• **EXTRACT PROVIDED**:
_ _ _ _
Preprint: https://www.biorxiv.org/content/10.1101/2025.10.21.683809v1

Accessible Web Interface

To make PFNet more accessible and convenient for everyone to use, we have hosted the trained models on Hugging Face Spaces. The web interface provides interactive analysis and visualization capabilities powered by Molstar, allowing you to analyze your HX/MS data and visualize the results directly in your browser without any local installation.

Installation

PFNet uses Pixi for dependency management and supports both CPU and GPU environments across multiple platforms.

prerequisites

# install pixi
curl -fsSL https://pixi.sh/install.sh | sh

installation options

# clone the repository
git clone https://github.com/glasgowlab/PFNet
cd PFNet

# install cpu version (default, supports linux/macos)
_ _ _ _
Condense the paragraph of the PFNet excerpt beginning "To make PFNet more accessible" into a short bulleted list that retains its main facts.

• **DATA PROVIDED**:
_ _ _ _
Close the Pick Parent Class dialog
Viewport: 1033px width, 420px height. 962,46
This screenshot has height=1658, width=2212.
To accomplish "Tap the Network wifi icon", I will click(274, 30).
_ _ _ _
• **COMPLETE ANSWER**:
- PFNet's trained models are hosted on Hugging Face Spaces for accessibility and convenience.
- The web interface provides interactive analysis and visualization, powered by Molstar.
- Users can analyze HX/MS data and view the results in the browser, with no local installation.